L’alinéa 20.J.8 stipule que l’interception de signaux transmis par satellite ou la création de matériel permettant d’intercepter de tels signaux constituent une infraction criminelle. L’application de cette disposition avait été suspendue aux termes du PTP.
Le Canada n’a pas courbé l’échine sur la question de la responsabilité des fournisseurs de service Internet (FSI). L’alinéa 20.J.11 exige l’établissement de recours légaux en cas de violation de droits d’auteur commise en ligne ainsi que des règles refuges pour restreindre la responsabilité des fournisseurs de service Internet. Le libellé de cette disposition a été renforcé afin de limiter les circonstances dans lesquelles les FSI peuvent se prévaloir des règles refuges, exigeant des fournisseurs de service qu’ils adoptent et appliquent de manière raisonnable certaines politiques et mesures techniques standard, y compris en créant un régime « d’avis et retrait », en plus d’interdire aux FSI de tirer un avantage financier direct d’activités illicites. Bien que la disposition figure dans le libellé de l’AEUMC, une annexe au chapitre sur la PI devrait venir clarifier le fait que le Canada est dispensé de l’application de celle-ci en raison de l’existence du régime d’avis et avis et d’autres mesures de protection prévues dans la loi canadienne sur le droit d’auteur.
Règlement de différends
Une omission importante dans l’AEUMC est l’établissement d’un processus à l’intention des investisseurs leur permettant d’engager une poursuite contre le gouvernement du Canada aux termes d’un mécanisme de règlement investisseur-État (ou permettant aux entreprises canadiennes d’intenter une telle poursuite).
Les chapitres sur le règlement de différends entre les investisseurs et l’État ont été automatiquement inclus dans les accords commerciaux internationaux des années 1990 et 2000, et Eli Lilly est célèbre pour avoir intenter une poursuite contre le gouvernement canadien en réclamant des dommages d’une valeur de 500 millions de dollars aux termes du chapitre sur l’investissement de l’ALENA relativement à l’interprétation par les tribunaux canadiens du terme « utilité » tel qu’il est utilisé dans la Loi sur les brevets du Canada. Bien que l’AEUMC renferme les protections usuelles offertes aux investisseurs et prévoit des mécanismes de règlement des différends entre les membres signataires, l’AEUMC restreint substantiellement la portée du processus de règlement de différends investisseur-État pour ne s’appliquer qu’aux différends opposant les États-Unis et le Mexique.
Conclusion
Bien que les parties se soient entendues sur un accord de principe, l’accord pourrait bien faire l’objet de modifications, notamment à la suite des périodes de consultation que tiendra chaque pays.
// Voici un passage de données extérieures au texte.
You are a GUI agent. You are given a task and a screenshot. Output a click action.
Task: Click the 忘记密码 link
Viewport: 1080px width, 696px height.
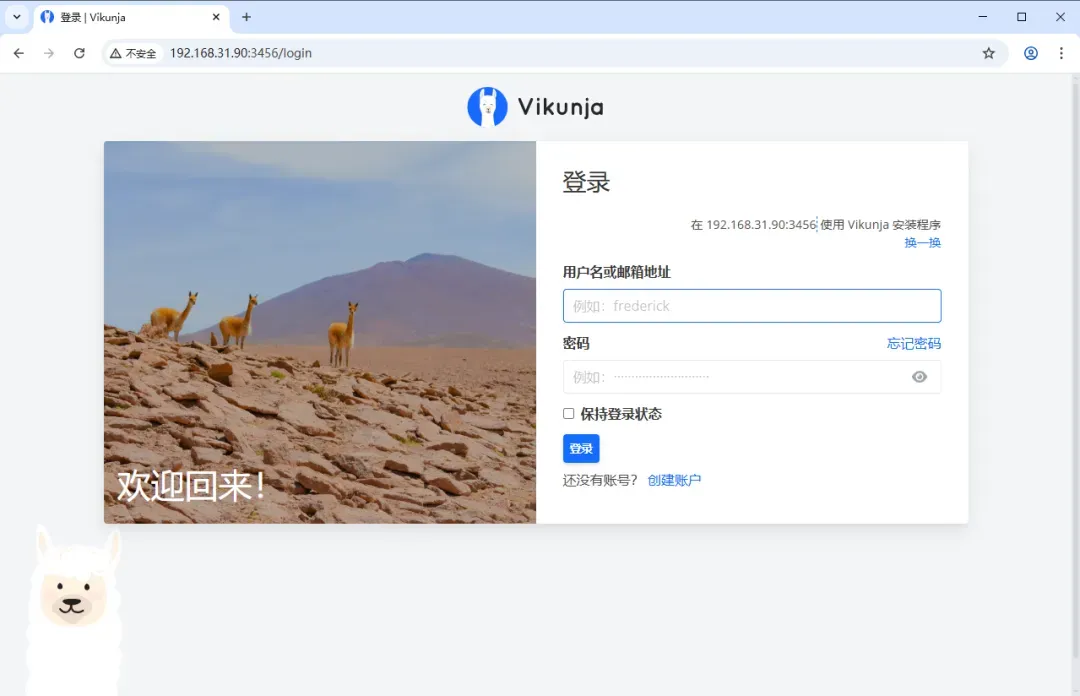[913, 343]
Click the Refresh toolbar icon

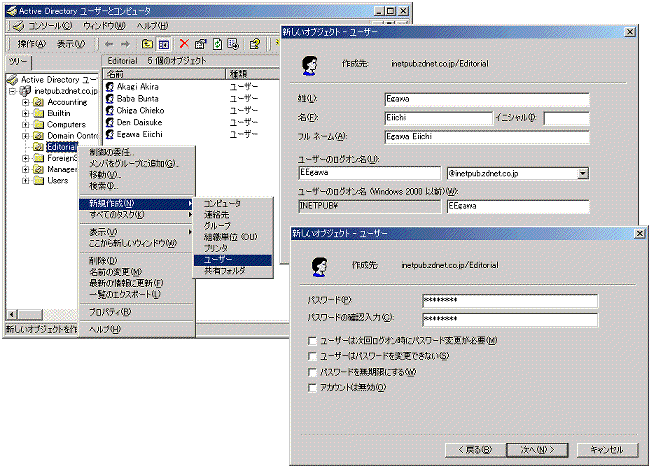[x=216, y=44]
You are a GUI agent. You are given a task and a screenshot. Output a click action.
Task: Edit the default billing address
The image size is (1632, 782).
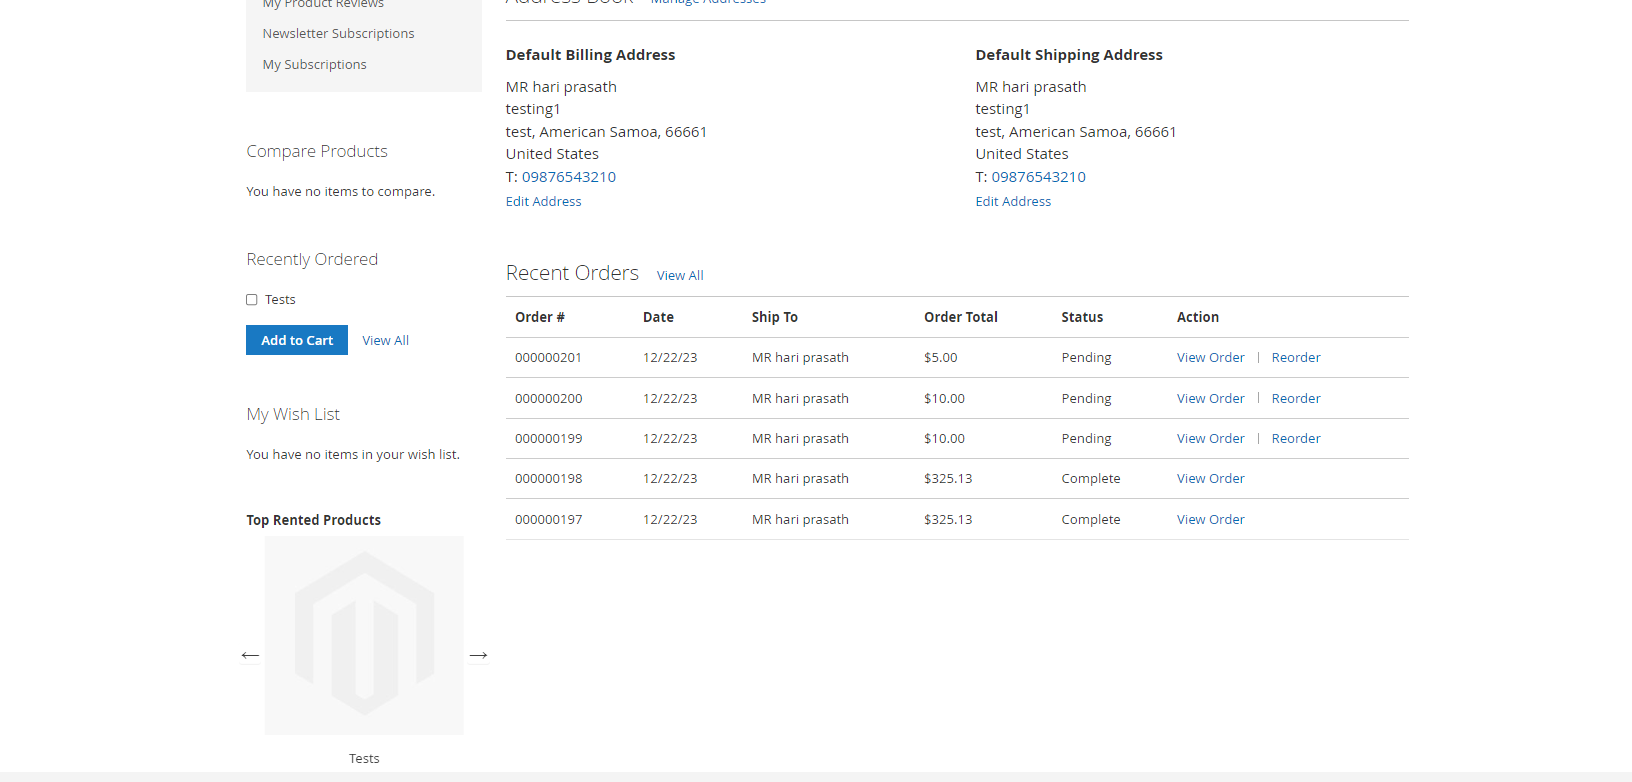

L’accord devra ensuite être ratifié par chacun des pays signataires de l’AEUMC. Compte tenu des enjeux, les secteurs d’activités et les intérêts lésés par l’accord ont commencé à réagir et à en contester le bien-fondé. Malgré cela, compte tenu de l’importance des échanges commerciaux trilatéraux en Amérique du Nord, la ratification devrait avoir lieu.